## [Selected excerpt]
....
Artwork Details
The painting depicts a young gentleman in half-length, in slightly turned position.
The man is wearing a dark hat and an elegant black Spanish-style suit, embellished with a thin collar in white lace with a white shirt underneath that emerges from the sleeves. His hair is short, while the thick dark beard frames the young and beautiful face.
Based on the inscription on the back of the painting and comparing this portrait with the printed effigy of Francesco Salviati on the artist’s biography in Giorgio Vasari’s Lives, critics have tended to identify the gentleman as Francesco De’ Rossi himself, better known as Francesco Salviati, who was about thirty years old when he painted the work in the 1540s’.
The painter had just returned his hometown Florence after a training trip to Rome, and he is portrayed here with great elegance and refinement. Behind him you can see a light-colored architecture which becomes darker in the rectangle in the center to highlight the beautiful head, while on the right his hand holds the hilt of a sword, an attribute that refers to the nobility and creates a reflection thanks to a refined play of light and shadow.
The high quality of the work made critics believe that it had been painted by Raphael until the 19th century and it was already in the collections of the Farnese family in Rome since the 17th century. The painting could be the same described by Vasari in the life of his friend Salviati as “a self-portrait in oil, made by his very natural hand” as also confirmed by the great realism and naturalism with which he represented himself. His face is turned towards the viewer, and he is looking directly at them with slightly melancholic look. This noble figure represents culture and refinement that were the typical of the Tuscan artist’s character according to his contemporaries.
....
## [Entries shown]
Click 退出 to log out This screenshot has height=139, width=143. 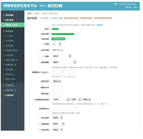[x=135, y=7]
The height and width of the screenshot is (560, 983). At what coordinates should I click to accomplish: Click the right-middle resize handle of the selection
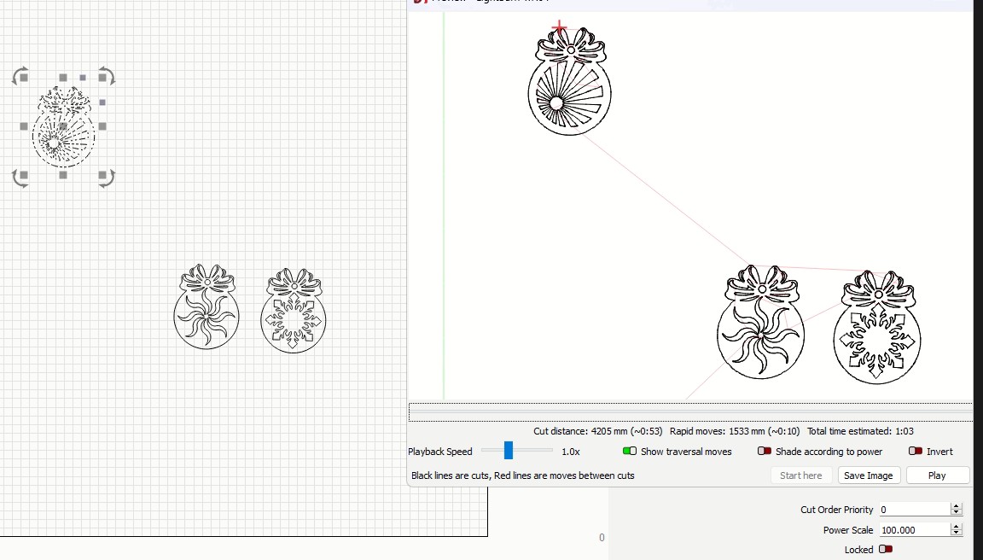pos(102,126)

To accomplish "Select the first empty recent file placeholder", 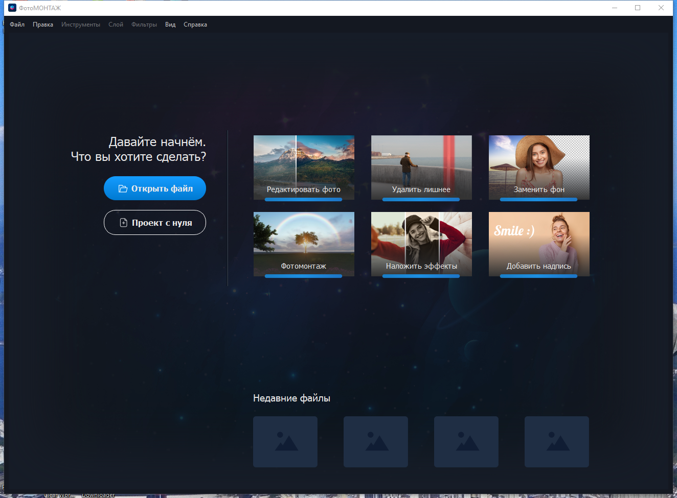I will pos(285,442).
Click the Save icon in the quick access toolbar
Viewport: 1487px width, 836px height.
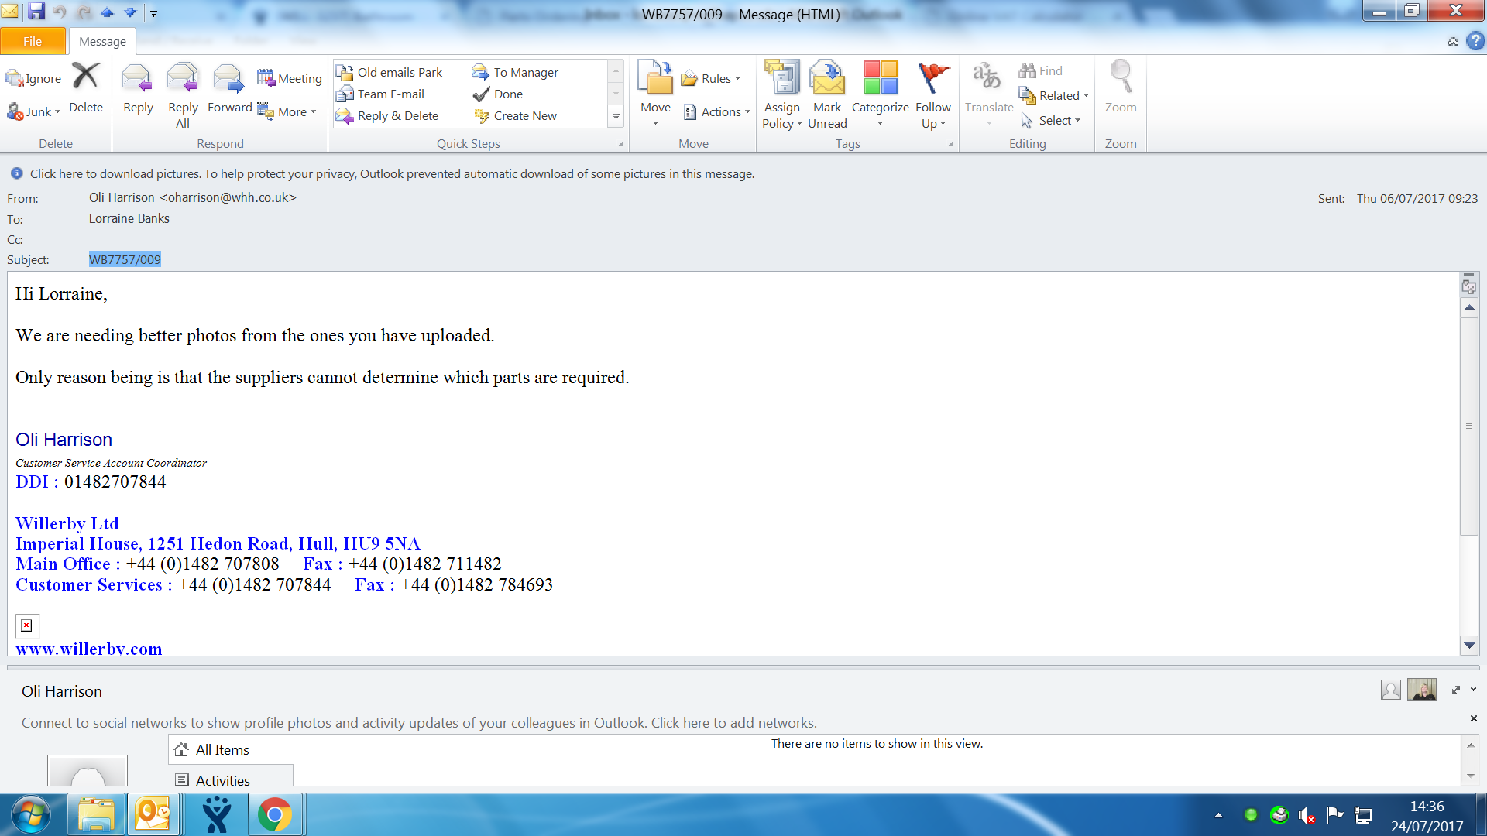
....
## [Objective]
Quote the artwork details from "The man is wearing" down to "and beautiful face.", word for word.

## [Solved problem]
The man is wearing a dark hat and an elegant black Spanish-style suit, embellished with a thin collar in white lace with a white shirt underneath that emerges from the sleeves. His hair is short, while the thick dark beard frames the young and beautiful face.